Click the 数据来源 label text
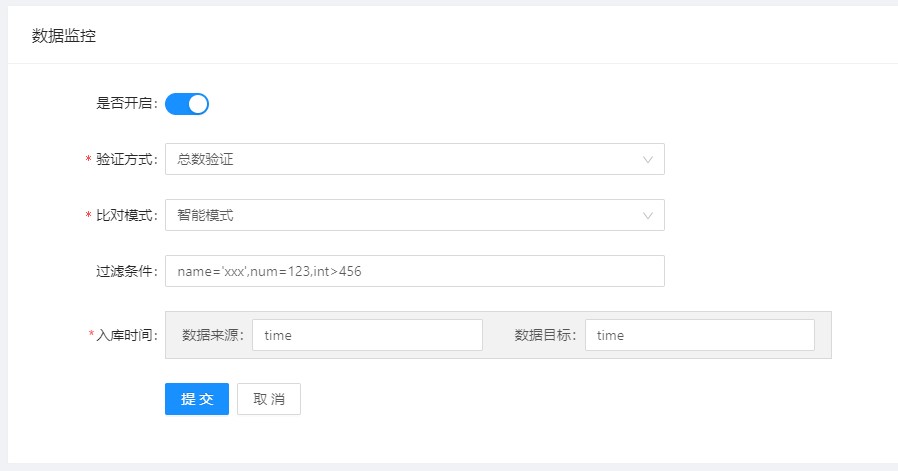The width and height of the screenshot is (898, 471). tap(212, 335)
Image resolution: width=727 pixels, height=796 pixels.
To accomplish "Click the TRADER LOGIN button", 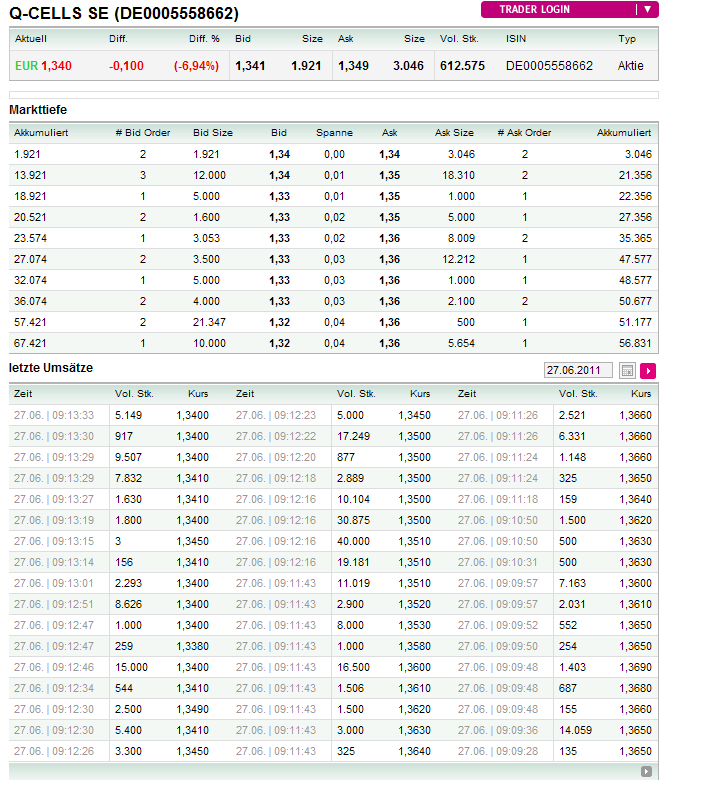I will pos(558,9).
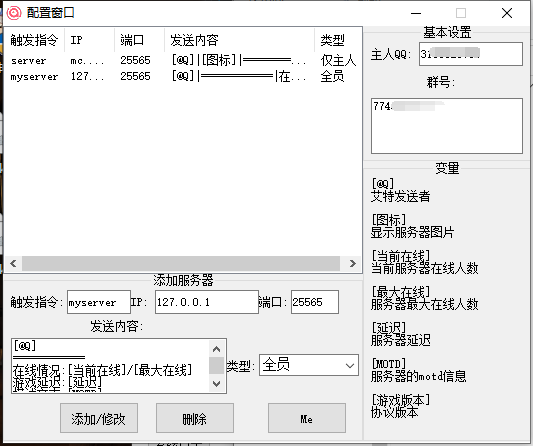
Task: Focus the 主人QQ input field
Action: (471, 54)
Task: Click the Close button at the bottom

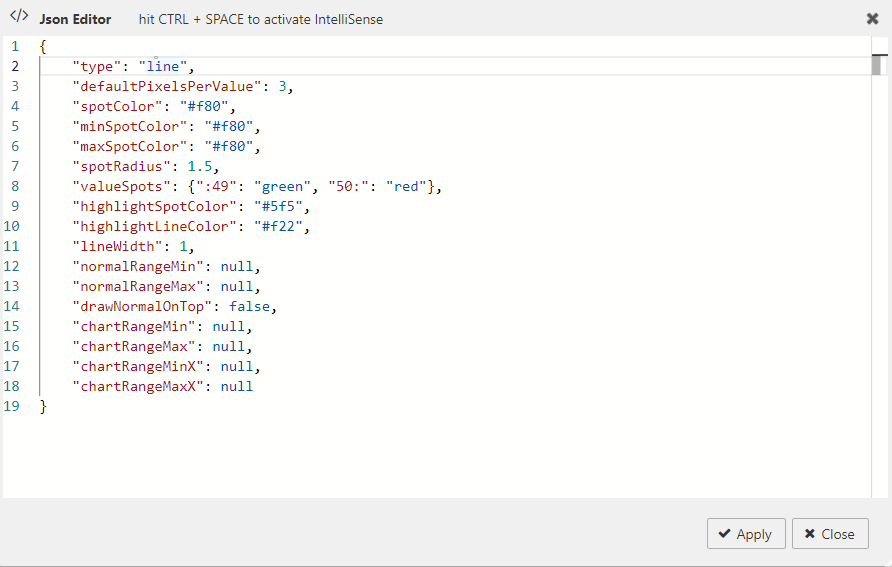Action: 829,534

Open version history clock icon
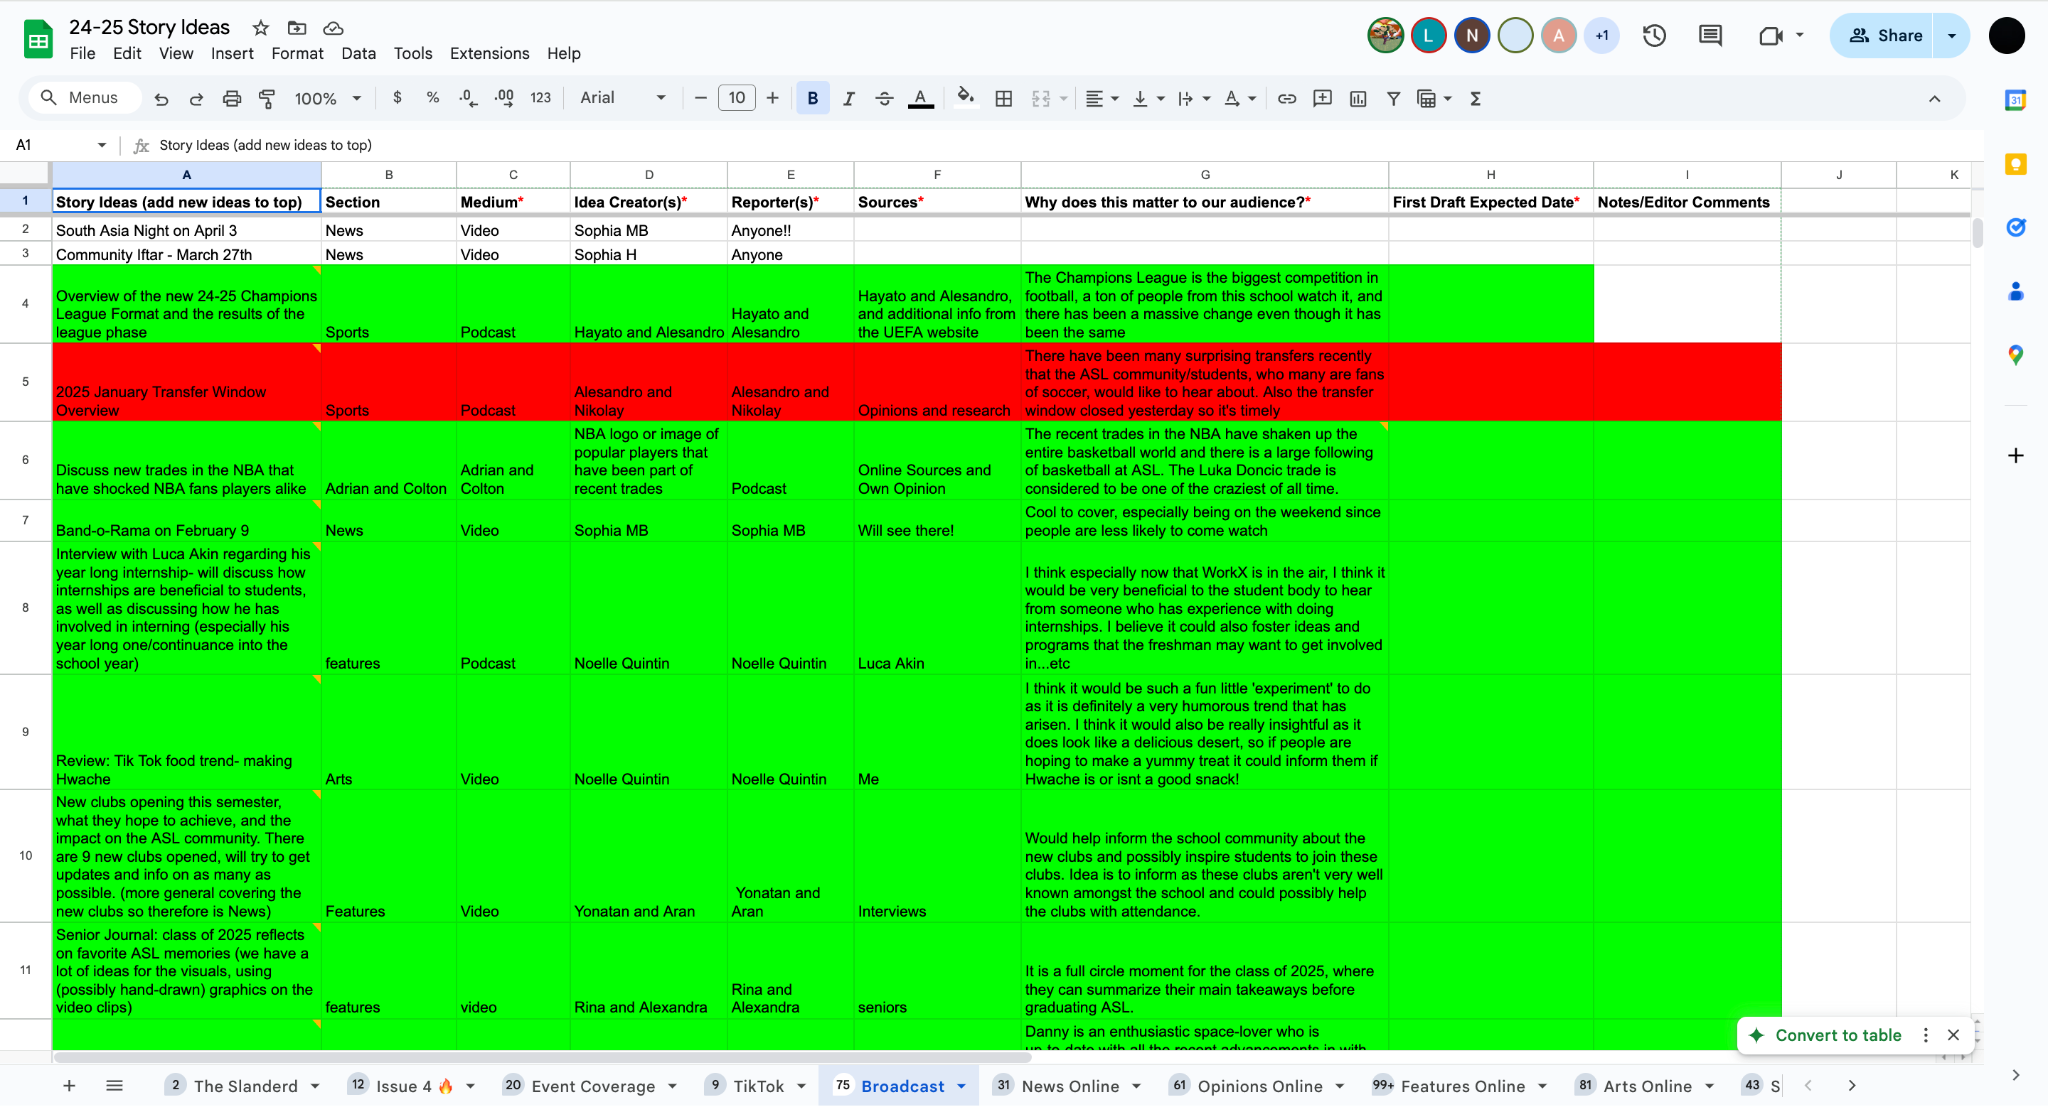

● SHORT EXERCISE
Reproduce the rows character for character, starting at the line containing "Task: Click the Close button at the bottom" and ending at the last line of the rows, with both ends included. Omit the pictures from the output.

● SOLUTION TO THE PROBLEM
Task: Click the Close button at the bottom

Action: 829,534

Open version history clock icon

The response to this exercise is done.